SALT: Sales Autocompletion Linked Business Tables Dataset
Tassilo Klein, Clemens Biehl, Margarida Costa, Andre Sres, Jonas Kolk, Johannes Hoffart
TL;DR
This paper presents SALT, a novel, ERP-derived dataset of linked four-table sales data designed to advance table representation learning for enterprise contexts. By joining SalesDocument, SalesDocumentItem, Customer, and AddrOrgNamePostalAddress, SALT provides a 2,319,944-row flat dataset with 21 input features and 8 targets, along with temporally split validation and test sets under strong privacy anonymization. The authors evaluate multiple tabular baselines including CARTE, AutoGluon, XGBoost, LightGBM, CatBoost, and GraphSAGE, finding CARTE to yield the best performance with a modest gain over others, while highlighting data challenges such as target predictability variance, severe class imbalance, high-cardinality fields, and potential data drift over time.
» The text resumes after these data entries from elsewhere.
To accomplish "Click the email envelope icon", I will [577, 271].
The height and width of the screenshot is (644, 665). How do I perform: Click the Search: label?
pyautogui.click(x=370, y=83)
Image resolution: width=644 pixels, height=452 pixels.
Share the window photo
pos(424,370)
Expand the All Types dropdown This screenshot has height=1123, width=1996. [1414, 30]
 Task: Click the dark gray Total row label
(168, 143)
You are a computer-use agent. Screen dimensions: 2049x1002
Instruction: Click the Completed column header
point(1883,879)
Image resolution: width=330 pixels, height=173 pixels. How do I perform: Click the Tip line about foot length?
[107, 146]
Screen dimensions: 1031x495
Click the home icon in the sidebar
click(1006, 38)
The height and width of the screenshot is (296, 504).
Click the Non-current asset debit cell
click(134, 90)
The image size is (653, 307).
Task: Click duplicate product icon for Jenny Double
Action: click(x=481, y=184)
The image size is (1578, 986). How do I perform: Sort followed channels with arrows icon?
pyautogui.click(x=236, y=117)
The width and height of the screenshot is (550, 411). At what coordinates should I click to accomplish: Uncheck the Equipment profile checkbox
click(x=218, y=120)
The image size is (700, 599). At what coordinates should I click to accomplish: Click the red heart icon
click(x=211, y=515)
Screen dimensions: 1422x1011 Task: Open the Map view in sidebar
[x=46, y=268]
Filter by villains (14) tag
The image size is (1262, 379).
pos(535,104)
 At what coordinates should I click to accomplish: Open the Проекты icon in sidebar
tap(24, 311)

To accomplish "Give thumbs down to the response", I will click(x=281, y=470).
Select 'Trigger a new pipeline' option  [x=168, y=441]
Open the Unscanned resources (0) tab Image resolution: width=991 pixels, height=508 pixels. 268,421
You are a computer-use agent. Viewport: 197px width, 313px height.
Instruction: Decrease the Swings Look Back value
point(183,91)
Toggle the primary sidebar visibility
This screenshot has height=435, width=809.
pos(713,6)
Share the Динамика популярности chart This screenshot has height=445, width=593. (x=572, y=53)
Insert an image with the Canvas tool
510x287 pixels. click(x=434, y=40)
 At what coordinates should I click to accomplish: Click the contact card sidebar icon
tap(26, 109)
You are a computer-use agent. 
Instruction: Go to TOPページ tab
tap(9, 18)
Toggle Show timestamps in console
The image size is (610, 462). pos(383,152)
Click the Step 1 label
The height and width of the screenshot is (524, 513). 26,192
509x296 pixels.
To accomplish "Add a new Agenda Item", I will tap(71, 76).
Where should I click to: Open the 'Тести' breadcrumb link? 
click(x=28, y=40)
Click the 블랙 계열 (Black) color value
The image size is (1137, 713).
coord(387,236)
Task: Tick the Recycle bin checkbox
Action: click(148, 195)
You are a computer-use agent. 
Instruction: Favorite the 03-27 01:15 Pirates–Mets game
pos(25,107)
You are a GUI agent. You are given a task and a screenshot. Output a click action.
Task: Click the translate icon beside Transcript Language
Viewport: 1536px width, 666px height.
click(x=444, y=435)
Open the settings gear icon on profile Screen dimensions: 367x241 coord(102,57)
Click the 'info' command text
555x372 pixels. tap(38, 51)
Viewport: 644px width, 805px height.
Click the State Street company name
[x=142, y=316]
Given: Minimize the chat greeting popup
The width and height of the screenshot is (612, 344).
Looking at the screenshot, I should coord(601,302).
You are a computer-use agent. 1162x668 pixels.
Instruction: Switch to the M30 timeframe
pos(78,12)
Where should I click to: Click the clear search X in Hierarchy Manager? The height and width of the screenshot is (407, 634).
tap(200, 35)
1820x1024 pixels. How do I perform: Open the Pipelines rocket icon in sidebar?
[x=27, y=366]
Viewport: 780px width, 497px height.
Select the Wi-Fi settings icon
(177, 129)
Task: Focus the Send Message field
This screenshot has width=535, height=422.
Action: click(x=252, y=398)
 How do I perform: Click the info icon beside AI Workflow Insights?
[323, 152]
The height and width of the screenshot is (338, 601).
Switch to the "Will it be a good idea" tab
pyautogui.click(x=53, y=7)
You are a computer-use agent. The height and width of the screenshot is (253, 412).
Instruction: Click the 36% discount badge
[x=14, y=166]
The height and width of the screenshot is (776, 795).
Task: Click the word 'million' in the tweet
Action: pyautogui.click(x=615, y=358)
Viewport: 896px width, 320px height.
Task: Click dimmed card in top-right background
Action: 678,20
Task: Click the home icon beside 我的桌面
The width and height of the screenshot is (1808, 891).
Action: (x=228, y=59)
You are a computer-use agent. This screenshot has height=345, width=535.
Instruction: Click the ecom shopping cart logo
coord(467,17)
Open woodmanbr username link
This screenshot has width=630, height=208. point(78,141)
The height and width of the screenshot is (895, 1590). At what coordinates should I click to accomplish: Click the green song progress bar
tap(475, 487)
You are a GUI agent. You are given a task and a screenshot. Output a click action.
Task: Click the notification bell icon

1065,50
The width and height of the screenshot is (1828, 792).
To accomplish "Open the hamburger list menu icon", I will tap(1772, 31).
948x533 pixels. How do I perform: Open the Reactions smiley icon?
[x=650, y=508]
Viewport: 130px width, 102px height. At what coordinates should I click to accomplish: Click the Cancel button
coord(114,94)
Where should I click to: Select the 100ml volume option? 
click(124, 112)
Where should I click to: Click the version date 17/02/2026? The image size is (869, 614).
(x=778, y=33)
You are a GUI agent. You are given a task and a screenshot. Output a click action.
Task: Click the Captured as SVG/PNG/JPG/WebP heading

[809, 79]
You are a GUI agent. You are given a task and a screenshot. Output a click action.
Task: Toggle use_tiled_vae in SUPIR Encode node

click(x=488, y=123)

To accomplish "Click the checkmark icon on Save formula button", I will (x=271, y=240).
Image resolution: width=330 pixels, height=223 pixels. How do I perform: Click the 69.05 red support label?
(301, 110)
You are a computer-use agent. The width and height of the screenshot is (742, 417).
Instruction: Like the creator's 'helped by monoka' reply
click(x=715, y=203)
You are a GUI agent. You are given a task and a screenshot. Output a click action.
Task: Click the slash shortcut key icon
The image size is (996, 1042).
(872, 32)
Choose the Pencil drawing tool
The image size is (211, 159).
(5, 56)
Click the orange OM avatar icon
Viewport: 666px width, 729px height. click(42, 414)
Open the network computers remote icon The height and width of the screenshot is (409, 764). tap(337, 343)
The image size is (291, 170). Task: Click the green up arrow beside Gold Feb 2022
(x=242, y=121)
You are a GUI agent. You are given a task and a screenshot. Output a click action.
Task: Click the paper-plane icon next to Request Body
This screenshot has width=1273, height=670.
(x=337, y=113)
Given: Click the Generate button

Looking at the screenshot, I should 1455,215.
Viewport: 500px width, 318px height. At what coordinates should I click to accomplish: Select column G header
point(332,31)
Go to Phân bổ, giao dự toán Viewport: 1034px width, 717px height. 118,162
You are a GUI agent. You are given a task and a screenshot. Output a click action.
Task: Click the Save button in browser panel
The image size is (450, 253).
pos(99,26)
Overall, SALT demonstrates the value of realistic, linked enterprise data for advancing table representation learning and outlines plans to broaden the dataset with more tables and multi-company coverage, keeping privacy at the forefront.
Abstract
Foundation models, particularly those that incorporate Transformer architectures, have demonstrated exceptional performance in domains such as natural language processing and image processing. Adapting these models to structured data, like tables, however, introduces significant challenges. These difficulties are even more pronounced when addressing multi-table data linked via foreign key, which is prevalent in the enterprise realm and crucial for empowering business use cases. Despite its substantial impact, research focusing on such linked business tables within enterprise settings remains a significantly important yet underexplored domain. To address this, we introduce a curated dataset sourced from an Enterprise Resource Planning (ERP) system, featuring extensive linked tables. This dataset is specifically designed to support research endeavors in table representation learning. By providing access to authentic enterprise data, our goal is to potentially enhance the effectiveness and applicability of models for real-world business contexts.